FIG. 11 is an illustration of the shuttle actuator for alternately interrupting and permitting the flow of ice, for shutting off or permitting the driving operation of the auger, shown in fragmentary perspective view.

FIG. 12 is an enlarged detail view of a portion of the apparatus illustrated in FIG. 11, shown as detail XII of FIG. 11, with the illustration of FIG. 12 being in the ice delivery or “running” mode.

FIG. 13 is an illustration similar to that of FIG. 12, with ice deliver being in an “off” mode, and with the apparatus of FIG. 12 being partially broken away to illustrate an internal spring, which normally biases the apparatus in a “running” mode, but wherein ice build-up in the ice retaining means has caused the ice delivery to be in an “off” mode.

Referring now to the drawings in detail, there is shown an ice making apparatus in accordance with this invention, in a preferred embodiment. The illustrative apparatus is shown generally as comprising an auger-type ice generating apparatus of the rotatable auger type, having an auger 11 therein for scraping ice formed on an interior wall 12 thereof, as the auger 11 is driven by a motor means 13. Water is delivered from a water source 14 to the apparatus 10, via a water delivery line 15.

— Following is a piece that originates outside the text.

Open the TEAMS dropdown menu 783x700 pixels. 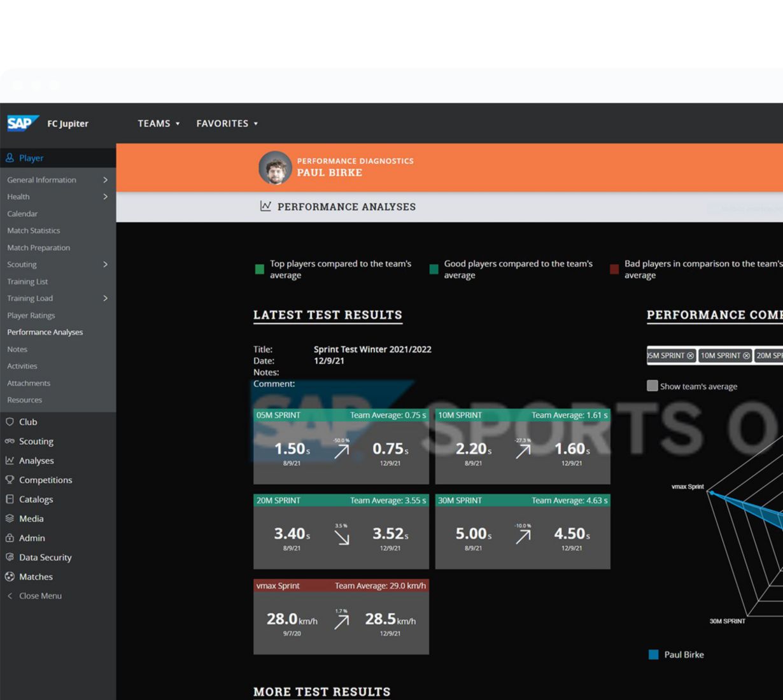tap(159, 123)
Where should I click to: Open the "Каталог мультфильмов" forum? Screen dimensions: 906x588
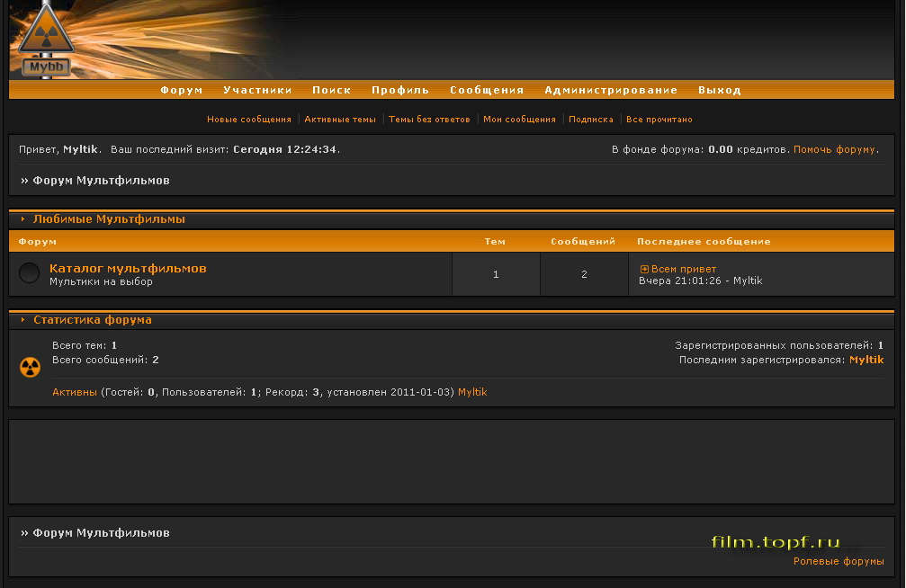[x=130, y=268]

A refrigeration apparatus is comprised of a jacket 16 surrounding the cylindrical sleeve-like member 17 to which water is delivered via line 15, with the jacket 16 being supplied by refrigerant delivered via line 18 after passing through an expansion valve 20, being delivered thereto via line 21 from a condenser 22 that, in turn, is supplied from a compressor 23 to refrigerant line 24, with the compressor 23 receiving the refrigerant upon its return from the jacket 16, via line 25. The compressor means, condenser means, evaporator and expansion valve that comprise the refrigeration means can be as disclose in any of U.S. Pat. Nos. 3,126,719; 3,371,505; or 6,134,908, the disclosures of all of which are herein incorporated by reference.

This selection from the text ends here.